Exercise brief: Every record here must be copied exactly, except for the images it holds.

[Dataset entries]

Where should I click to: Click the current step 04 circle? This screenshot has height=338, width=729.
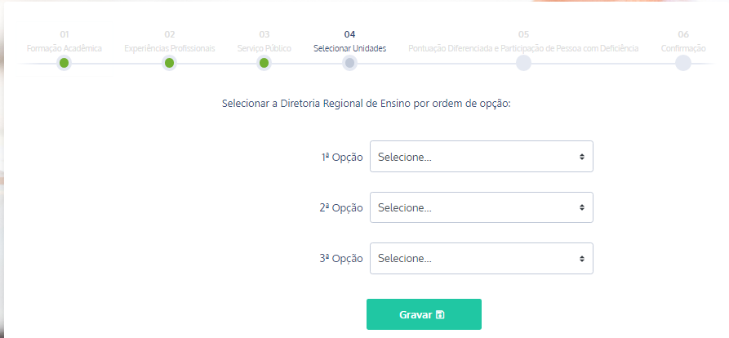pos(349,63)
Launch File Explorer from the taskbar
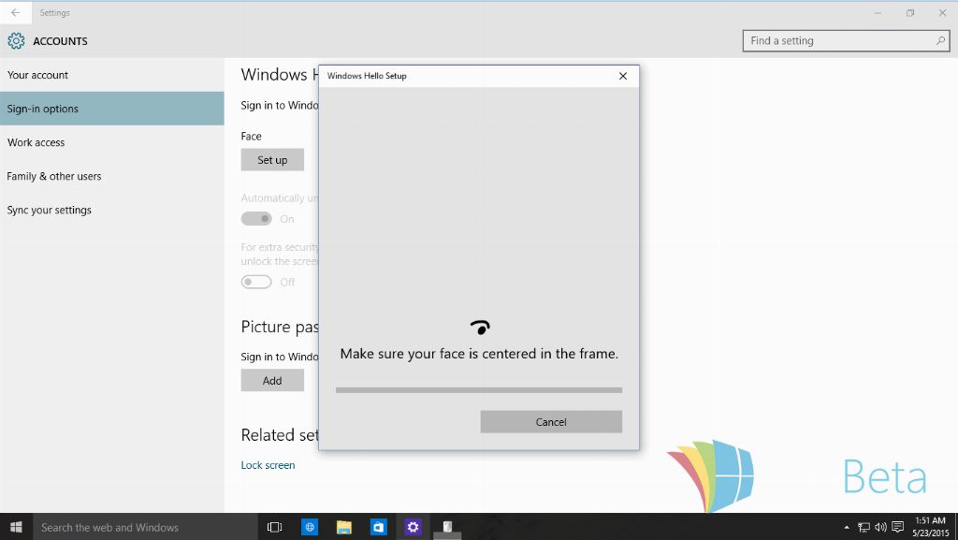This screenshot has height=540, width=958. point(343,527)
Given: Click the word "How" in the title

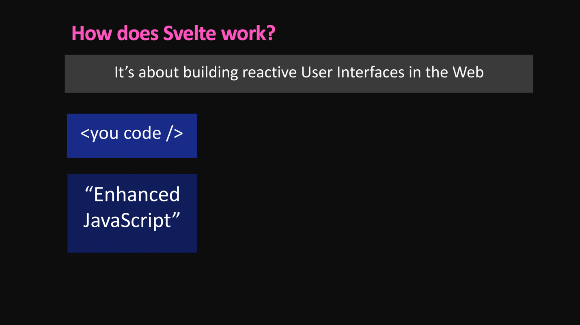Looking at the screenshot, I should pyautogui.click(x=92, y=33).
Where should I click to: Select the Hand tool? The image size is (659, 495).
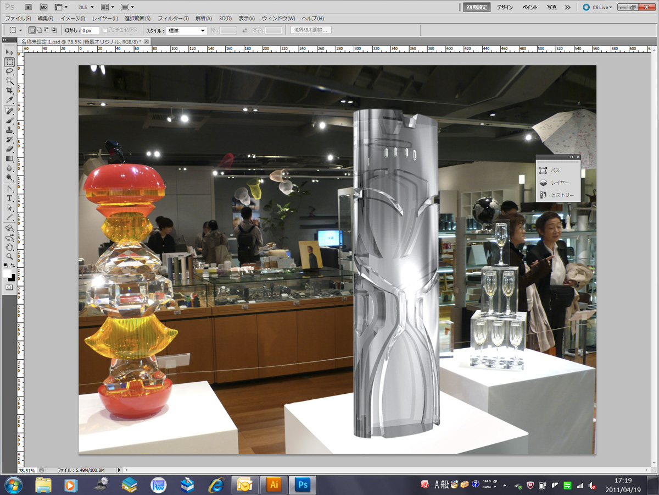[9, 246]
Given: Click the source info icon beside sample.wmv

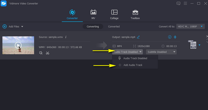Looking at the screenshot, I should (66, 37).
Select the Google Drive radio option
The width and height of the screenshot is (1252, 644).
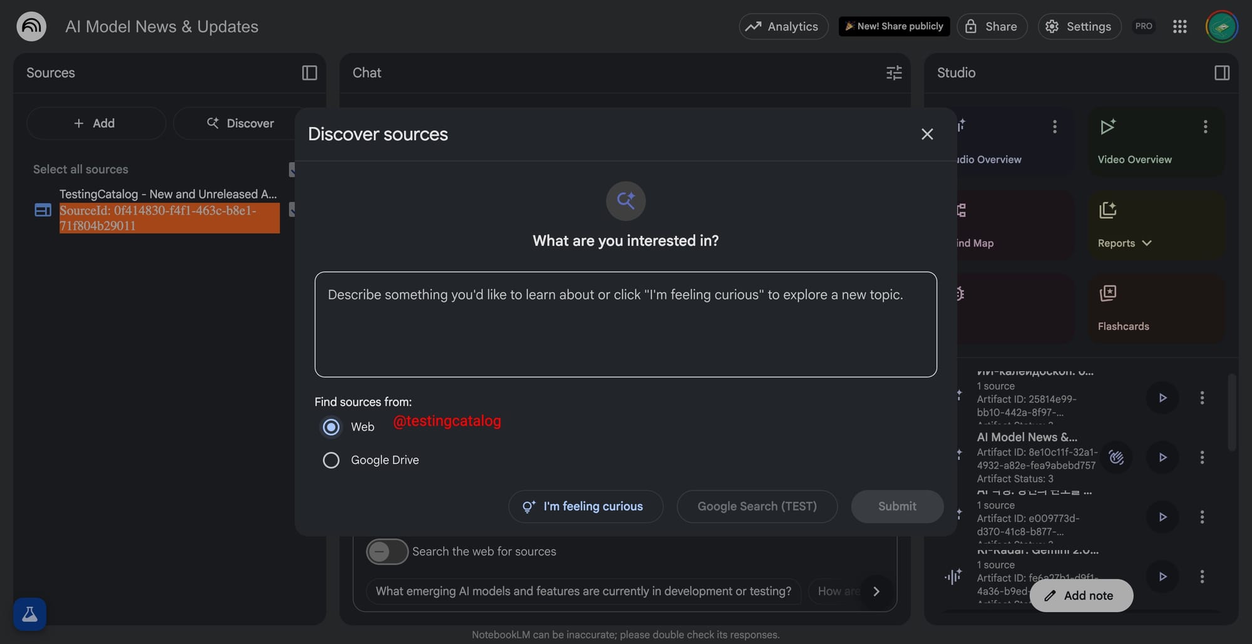pyautogui.click(x=331, y=460)
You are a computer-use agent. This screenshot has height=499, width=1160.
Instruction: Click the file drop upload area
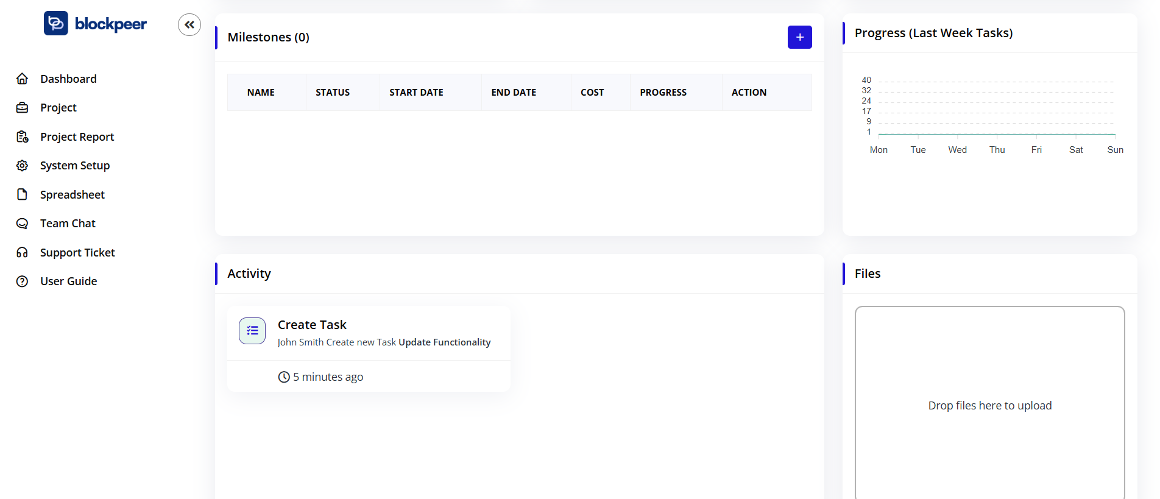coord(989,405)
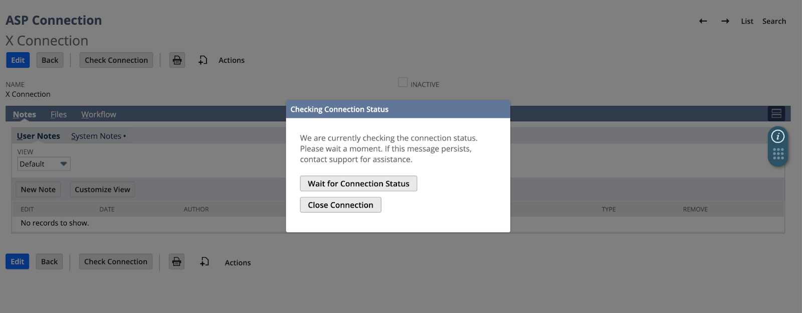The width and height of the screenshot is (802, 313).
Task: Switch to the Workflow tab
Action: click(x=99, y=114)
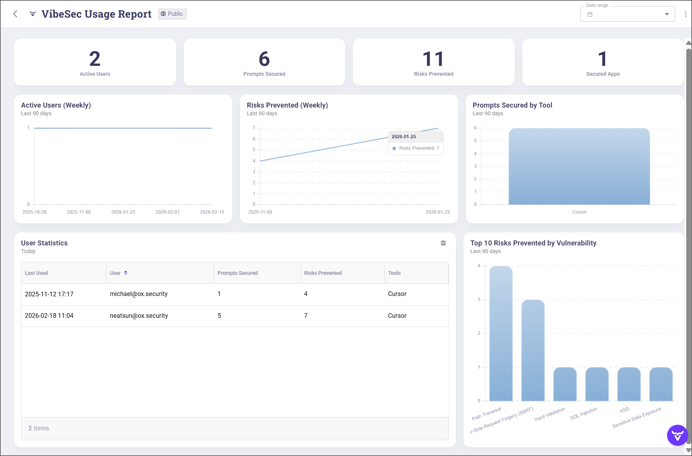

Completed exercise:
Where should I click to: Click the current step 04 circle? This screenshot has height=338, width=729.
pos(349,63)
Launch File Explorer from the taskbar
This screenshot has height=540, width=958. point(343,527)
Given: Click the word "How" in the title

Looking at the screenshot, I should pyautogui.click(x=92, y=33).
Where should I click to: Select the Hand tool? The image size is (659, 495).
[9, 246]
Given: Click the source info icon beside sample.wmv

Looking at the screenshot, I should (66, 37).
Select the Google Drive radio option
The width and height of the screenshot is (1252, 644).
pyautogui.click(x=331, y=460)
You are a computer-use agent. This screenshot has height=499, width=1160.
Instruction: Click the file drop upload area
coord(989,405)
The width and height of the screenshot is (802, 313).
Task: Switch to the Workflow tab
Action: click(x=99, y=114)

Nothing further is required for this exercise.